La porta del laboratorio è aperta. Abbasso la maniglia e faccio per entrare. Il trillo di un campanello interno dovrebbe segnalare la mia presenza ma in realtà niente si muove; dal foro circolare di una bellissima scala a chiocciola dai gradini di legno intarsiato provengono delle voci ma, dal tono che rimane colloquiale, nessuno sembra essersi accorto dell’intrusione.

Ho il tempo per guardarmi attorno ed “annusare” l’ambiente.

Ci sono spesse tavole di legno massiccio appoggiate un po’ su tutte le lunghe facciate interne del laboratorio; sembrano enormi soldati di un esercito giocattolo in attesa di qualcuno che li prenda in mano per far loro vivere qualche epica battaglia. Un’enorme cornice dorata inquadra il nulla di una parete bianca che così rimane aperta ad ogni suggestione pittorica o artistica. Ovunque sedute lavorate o schienali intarsiati di seggiole accatastate una sopra le altre in un suggestivo campionario fatto di riccioli, modanature, ghirigori, linee spezzate o perfettamente geometriche.
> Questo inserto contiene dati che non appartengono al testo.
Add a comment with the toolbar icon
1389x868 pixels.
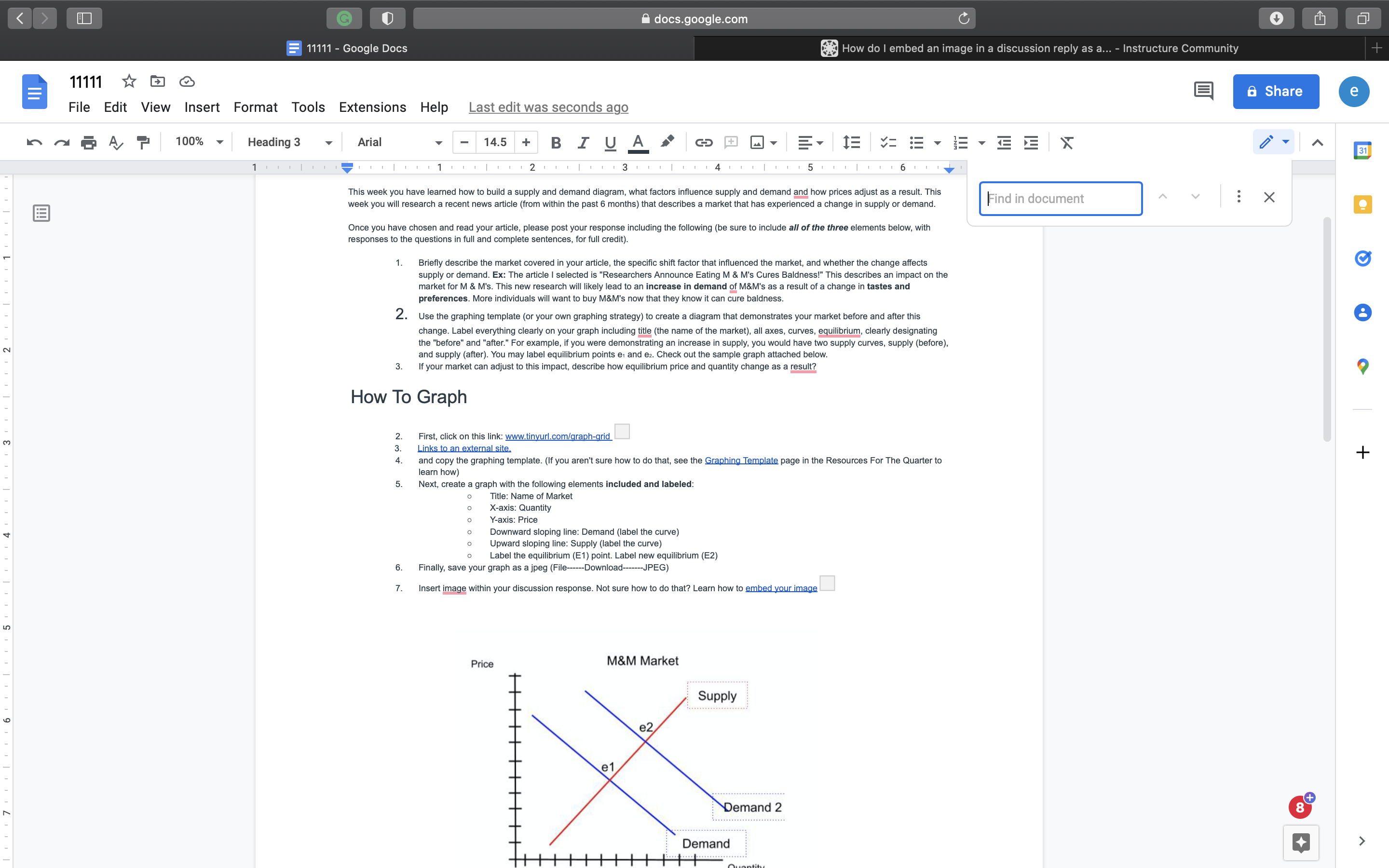[730, 142]
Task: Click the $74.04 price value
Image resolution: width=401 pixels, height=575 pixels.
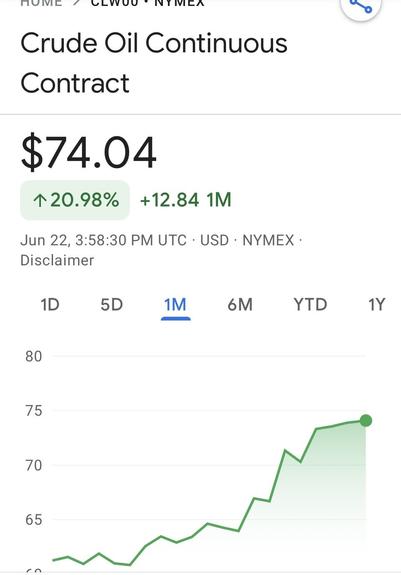Action: pos(89,152)
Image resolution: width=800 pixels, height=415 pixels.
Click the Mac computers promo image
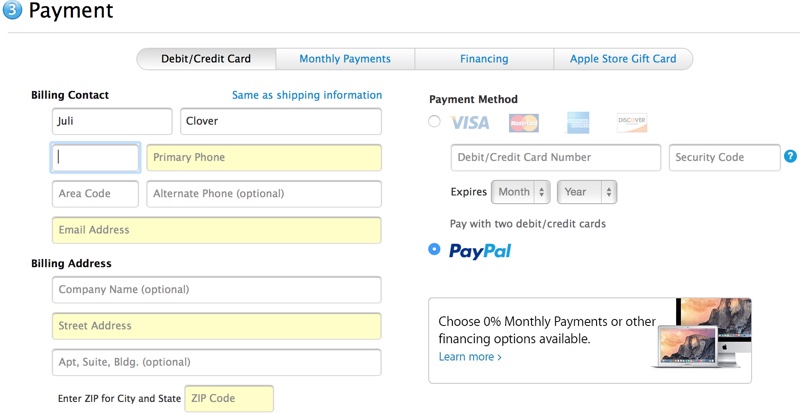[x=703, y=333]

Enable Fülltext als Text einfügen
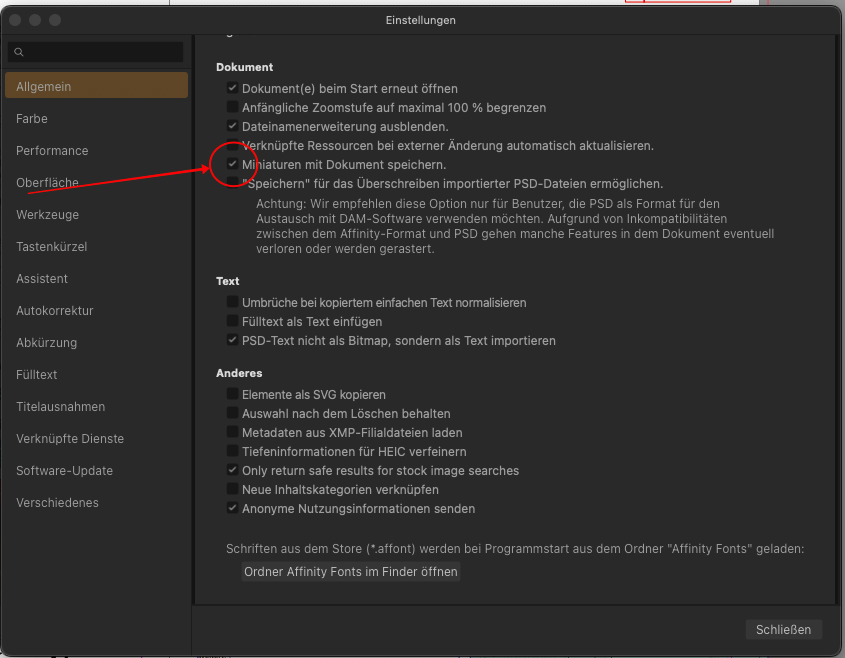[x=232, y=321]
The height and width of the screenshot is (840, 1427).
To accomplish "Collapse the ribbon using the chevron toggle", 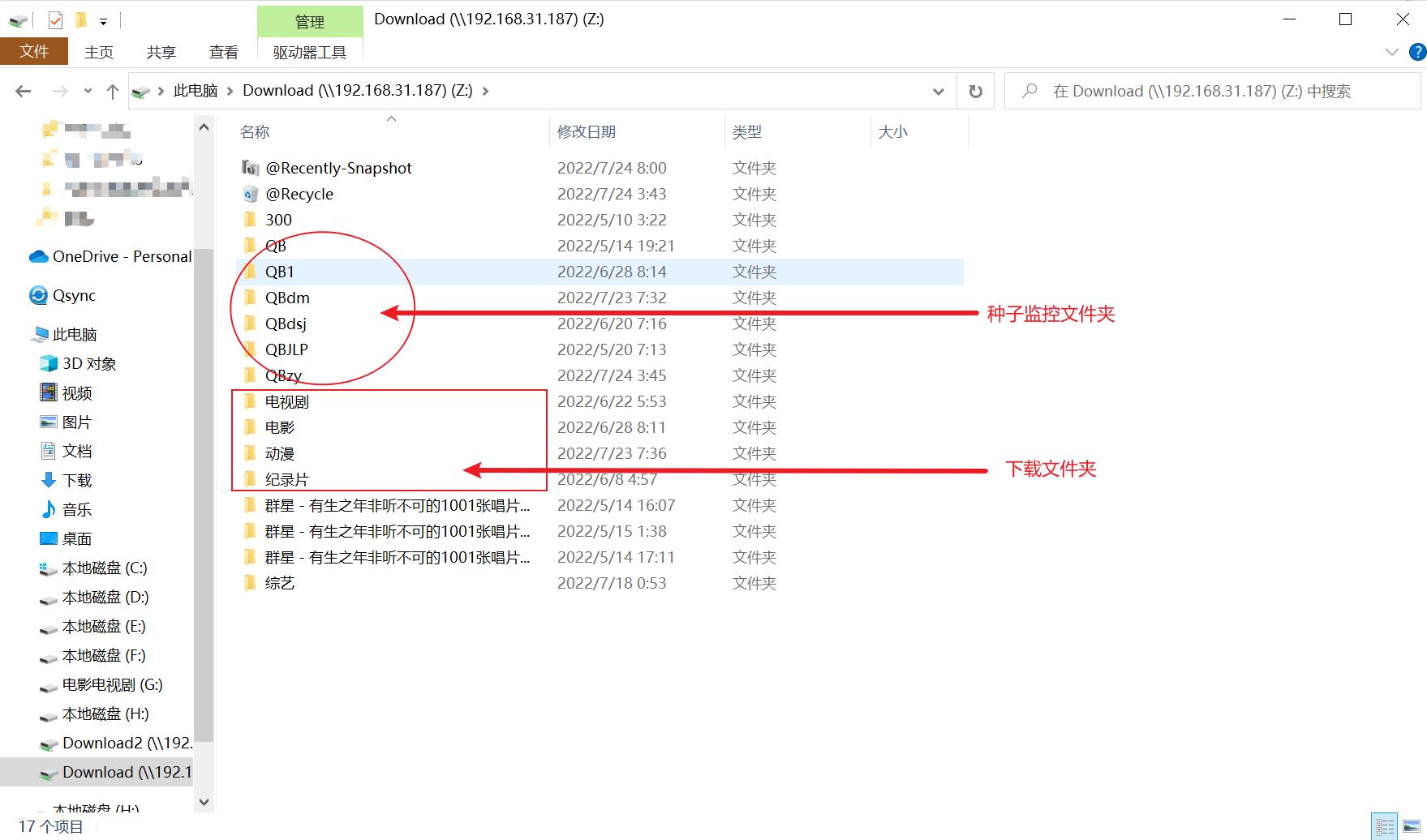I will pos(1390,52).
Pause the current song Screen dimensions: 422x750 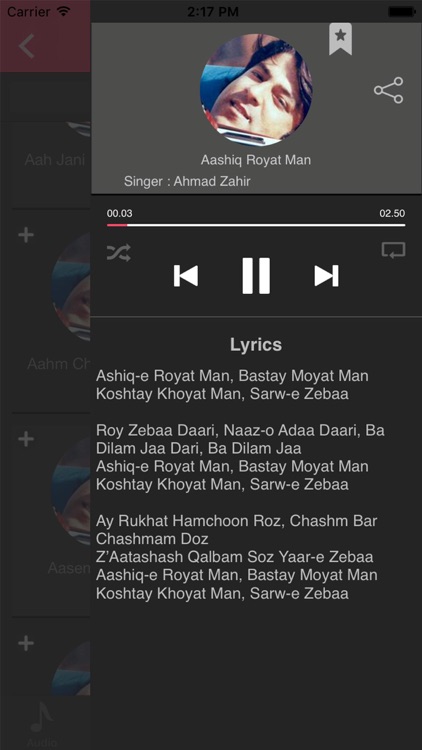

All’improvviso davanti a me si presenta un pezzo straordinario… E un elegantissimo pianoforte a coda di fattura francese. Le gambe resistenti e tornite, i pedali raccolti in una fusoliera a forma di antica lira romana, il corpo dello strumento decorato con listelli di legno colorato che lo rendono allo stesso tempo massiccio e imponente. “Se non fosse per la tastiera dai tasti irrimediabilmente rialzati…” penso tra me e me “Mi piacerebbe provare a suonarlo! Sarebbe una cannonata!”.

Salgo in fretta gli scalini di legno intarsiato e raggiungo l’ufficio da dove provenivano le voci.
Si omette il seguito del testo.